▸ Prompt
Copy out the entries that follow, exactly as written.

▸ Data records
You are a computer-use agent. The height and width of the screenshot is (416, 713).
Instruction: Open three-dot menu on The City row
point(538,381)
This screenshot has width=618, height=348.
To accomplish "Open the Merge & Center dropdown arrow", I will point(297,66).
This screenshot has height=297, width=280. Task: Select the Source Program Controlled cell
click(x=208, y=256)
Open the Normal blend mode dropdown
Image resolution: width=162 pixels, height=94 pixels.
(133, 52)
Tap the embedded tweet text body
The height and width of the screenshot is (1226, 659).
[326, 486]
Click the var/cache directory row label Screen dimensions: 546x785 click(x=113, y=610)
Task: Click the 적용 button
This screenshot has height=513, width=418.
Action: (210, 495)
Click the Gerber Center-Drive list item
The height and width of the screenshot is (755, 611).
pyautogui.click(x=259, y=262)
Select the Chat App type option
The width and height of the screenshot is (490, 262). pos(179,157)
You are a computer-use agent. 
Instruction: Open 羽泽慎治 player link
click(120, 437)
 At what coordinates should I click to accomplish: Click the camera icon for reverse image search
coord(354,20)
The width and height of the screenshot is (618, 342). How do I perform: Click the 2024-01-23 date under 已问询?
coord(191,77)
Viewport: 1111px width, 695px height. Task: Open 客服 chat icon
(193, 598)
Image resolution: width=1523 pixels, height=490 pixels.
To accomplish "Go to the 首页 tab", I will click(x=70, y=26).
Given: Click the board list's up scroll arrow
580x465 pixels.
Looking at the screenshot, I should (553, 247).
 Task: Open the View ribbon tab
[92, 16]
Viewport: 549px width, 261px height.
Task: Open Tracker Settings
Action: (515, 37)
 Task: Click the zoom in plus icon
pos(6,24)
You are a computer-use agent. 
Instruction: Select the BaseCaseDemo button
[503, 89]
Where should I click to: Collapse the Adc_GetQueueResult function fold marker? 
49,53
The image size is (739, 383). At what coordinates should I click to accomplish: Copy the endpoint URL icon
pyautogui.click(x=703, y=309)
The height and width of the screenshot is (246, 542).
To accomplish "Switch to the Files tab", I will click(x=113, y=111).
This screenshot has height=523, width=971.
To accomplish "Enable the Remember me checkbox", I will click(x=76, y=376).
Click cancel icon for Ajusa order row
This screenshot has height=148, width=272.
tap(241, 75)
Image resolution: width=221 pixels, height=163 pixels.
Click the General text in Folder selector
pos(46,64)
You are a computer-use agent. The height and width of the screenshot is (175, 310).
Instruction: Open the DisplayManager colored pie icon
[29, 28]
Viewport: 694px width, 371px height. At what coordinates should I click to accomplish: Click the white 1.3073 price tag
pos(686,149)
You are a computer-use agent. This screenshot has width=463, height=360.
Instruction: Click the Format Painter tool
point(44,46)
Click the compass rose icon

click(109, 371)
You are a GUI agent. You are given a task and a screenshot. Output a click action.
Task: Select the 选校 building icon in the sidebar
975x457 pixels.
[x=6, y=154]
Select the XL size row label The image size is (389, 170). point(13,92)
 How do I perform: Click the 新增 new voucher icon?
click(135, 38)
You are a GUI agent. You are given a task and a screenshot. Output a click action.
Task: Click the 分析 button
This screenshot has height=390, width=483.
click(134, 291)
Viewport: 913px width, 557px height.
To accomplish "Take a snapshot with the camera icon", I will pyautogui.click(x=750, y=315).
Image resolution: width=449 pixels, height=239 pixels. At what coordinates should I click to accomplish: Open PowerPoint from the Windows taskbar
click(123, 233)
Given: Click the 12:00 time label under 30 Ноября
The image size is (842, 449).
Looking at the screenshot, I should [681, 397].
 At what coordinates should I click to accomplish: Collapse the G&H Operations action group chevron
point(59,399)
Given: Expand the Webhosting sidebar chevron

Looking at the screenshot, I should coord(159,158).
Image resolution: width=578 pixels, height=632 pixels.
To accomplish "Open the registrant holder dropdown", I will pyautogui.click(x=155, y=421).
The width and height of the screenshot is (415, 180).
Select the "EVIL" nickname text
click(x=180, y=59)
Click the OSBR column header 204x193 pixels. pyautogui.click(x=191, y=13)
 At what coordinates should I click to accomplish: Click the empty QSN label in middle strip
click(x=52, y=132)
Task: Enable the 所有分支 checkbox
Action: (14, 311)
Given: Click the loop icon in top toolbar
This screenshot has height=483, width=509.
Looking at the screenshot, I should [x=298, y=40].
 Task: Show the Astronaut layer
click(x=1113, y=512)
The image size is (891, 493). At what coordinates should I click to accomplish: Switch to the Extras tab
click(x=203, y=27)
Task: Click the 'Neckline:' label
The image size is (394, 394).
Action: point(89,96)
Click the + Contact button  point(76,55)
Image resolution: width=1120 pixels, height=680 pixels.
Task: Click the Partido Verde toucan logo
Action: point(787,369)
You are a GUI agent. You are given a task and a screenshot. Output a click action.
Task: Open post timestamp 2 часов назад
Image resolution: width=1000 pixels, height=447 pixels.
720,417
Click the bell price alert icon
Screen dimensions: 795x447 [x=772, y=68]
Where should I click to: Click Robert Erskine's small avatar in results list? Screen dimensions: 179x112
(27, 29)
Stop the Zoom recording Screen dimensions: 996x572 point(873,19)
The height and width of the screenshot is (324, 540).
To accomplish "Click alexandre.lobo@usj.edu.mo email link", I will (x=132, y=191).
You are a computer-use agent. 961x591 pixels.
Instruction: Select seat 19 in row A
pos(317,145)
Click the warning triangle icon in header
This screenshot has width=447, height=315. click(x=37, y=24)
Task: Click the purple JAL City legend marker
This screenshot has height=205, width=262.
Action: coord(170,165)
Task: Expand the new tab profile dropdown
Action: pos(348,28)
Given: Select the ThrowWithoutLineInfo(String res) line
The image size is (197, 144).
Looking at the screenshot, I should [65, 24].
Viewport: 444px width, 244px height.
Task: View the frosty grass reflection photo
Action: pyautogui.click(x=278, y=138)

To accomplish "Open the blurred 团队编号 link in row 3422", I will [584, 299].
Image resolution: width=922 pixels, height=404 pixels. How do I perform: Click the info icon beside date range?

▸ Reply to the exercise
You are a computer-use agent. The height and width of the screenshot is (416, 713).
Instruction: Open three-dot menu on The City row
point(538,381)
This screenshot has width=618, height=348.
To accomplish "Open the Merge & Center dropdown arrow", I will point(297,66).
This screenshot has height=297, width=280. Task: Select the Source Program Controlled cell
click(x=208, y=256)
Open the Normal blend mode dropdown
Image resolution: width=162 pixels, height=94 pixels.
(133, 52)
Tap the embedded tweet text body
The height and width of the screenshot is (1226, 659).
[326, 486]
Click the var/cache directory row label Screen dimensions: 546x785 click(x=113, y=610)
Task: Click the 적용 button
This screenshot has height=513, width=418.
Action: (210, 495)
Click the Gerber Center-Drive list item
The height and width of the screenshot is (755, 611).
pyautogui.click(x=259, y=262)
Select the Chat App type option
The width and height of the screenshot is (490, 262). pos(179,157)
You are a computer-use agent. 
Instruction: Open 羽泽慎治 player link
click(120, 437)
 At what coordinates should I click to accomplish: Click the camera icon for reverse image search
coord(354,20)
The width and height of the screenshot is (618, 342). How do I perform: Click the 2024-01-23 date under 已问询?
coord(191,77)
Viewport: 1111px width, 695px height. Task: Open 客服 chat icon
(193, 598)
Image resolution: width=1523 pixels, height=490 pixels.
To accomplish "Go to the 首页 tab", I will click(x=70, y=26).
Given: Click the board list's up scroll arrow
580x465 pixels.
Looking at the screenshot, I should (553, 247).
 Task: Open the View ribbon tab
[92, 16]
Viewport: 549px width, 261px height.
Task: Open Tracker Settings
Action: (515, 37)
 Task: Click the zoom in plus icon
pos(6,24)
You are a computer-use agent. 
Instruction: Select the BaseCaseDemo button
[503, 89]
Where should I click to: Collapse the Adc_GetQueueResult function fold marker? 
49,53
The image size is (739, 383). At what coordinates should I click to accomplish: Copy the endpoint URL icon
pyautogui.click(x=703, y=309)
The height and width of the screenshot is (246, 542).
To accomplish "Switch to the Files tab", I will click(x=113, y=111).
This screenshot has height=523, width=971.
To accomplish "Enable the Remember me checkbox", I will click(x=76, y=376).
Click cancel icon for Ajusa order row
This screenshot has height=148, width=272.
tap(241, 75)
Image resolution: width=221 pixels, height=163 pixels.
Click the General text in Folder selector
pos(46,64)
You are a computer-use agent. The height and width of the screenshot is (175, 310).
Instruction: Open the DisplayManager colored pie icon
[29, 28]
Viewport: 694px width, 371px height. At what coordinates should I click to accomplish: Click the white 1.3073 price tag
pos(686,149)
You are a computer-use agent. This screenshot has width=463, height=360.
Instruction: Click the Format Painter tool
point(44,46)
Click the compass rose icon

click(109, 371)
You are a GUI agent. You are given a task and a screenshot. Output a click action.
Task: Select the 选校 building icon in the sidebar
975x457 pixels.
[x=6, y=154]
Select the XL size row label The image size is (389, 170). point(13,92)
 How do I perform: Click the 新增 new voucher icon?
click(135, 38)
You are a GUI agent. You are given a task and a screenshot. Output a click action.
Task: Click the 分析 button
This screenshot has height=390, width=483.
click(134, 291)
Viewport: 913px width, 557px height.
To accomplish "Take a snapshot with the camera icon", I will pyautogui.click(x=750, y=315).
Image resolution: width=449 pixels, height=239 pixels. At what coordinates should I click to accomplish: Open PowerPoint from the Windows taskbar
click(123, 233)
Given: Click the 12:00 time label under 30 Ноября
The image size is (842, 449).
Looking at the screenshot, I should [681, 397].
 At what coordinates should I click to accomplish: Collapse the G&H Operations action group chevron
point(59,399)
Given: Expand the Webhosting sidebar chevron

Looking at the screenshot, I should coord(159,158).
Image resolution: width=578 pixels, height=632 pixels.
To accomplish "Open the registrant holder dropdown", I will pyautogui.click(x=155, y=421).
The width and height of the screenshot is (415, 180).
Select the "EVIL" nickname text
click(x=180, y=59)
Click the OSBR column header 204x193 pixels. pyautogui.click(x=191, y=13)
 At what coordinates should I click to accomplish: Click the empty QSN label in middle strip
click(x=52, y=132)
Task: Enable the 所有分支 checkbox
Action: (14, 311)
Given: Click the loop icon in top toolbar
This screenshot has height=483, width=509.
Looking at the screenshot, I should [x=298, y=40].
 Task: Show the Astronaut layer
click(x=1113, y=512)
The image size is (891, 493). At what coordinates should I click to accomplish: Switch to the Extras tab
click(x=203, y=27)
Task: Click the 'Neckline:' label
The image size is (394, 394).
Action: point(89,96)
Click the + Contact button  point(76,55)
Image resolution: width=1120 pixels, height=680 pixels.
Task: Click the Partido Verde toucan logo
Action: point(787,369)
You are a GUI agent. You are given a task and a screenshot. Output a click action.
Task: Open post timestamp 2 часов назад
Image resolution: width=1000 pixels, height=447 pixels.
720,417
Click the bell price alert icon
Screen dimensions: 795x447 [x=772, y=68]
Where should I click to: Click Robert Erskine's small avatar in results list? Screen dimensions: 179x112
(27, 29)
Stop the Zoom recording Screen dimensions: 996x572 point(873,19)
The height and width of the screenshot is (324, 540).
To accomplish "Click alexandre.lobo@usj.edu.mo email link", I will (x=132, y=191).
You are a computer-use agent. 961x591 pixels.
Instruction: Select seat 19 in row A
pos(317,145)
Click the warning triangle icon in header
This screenshot has width=447, height=315. click(x=37, y=24)
Task: Click the purple JAL City legend marker
This screenshot has height=205, width=262.
Action: coord(170,165)
Task: Expand the new tab profile dropdown
Action: pos(348,28)
Given: Select the ThrowWithoutLineInfo(String res) line
The image size is (197, 144).
Looking at the screenshot, I should [65, 24].
Viewport: 444px width, 244px height.
Task: View the frosty grass reflection photo
Action: pyautogui.click(x=278, y=138)

To accomplish "Open the blurred 团队编号 link in row 3422", I will [584, 299].
Image resolution: width=922 pixels, height=404 pixels. How do I perform: Click the info icon beside date range?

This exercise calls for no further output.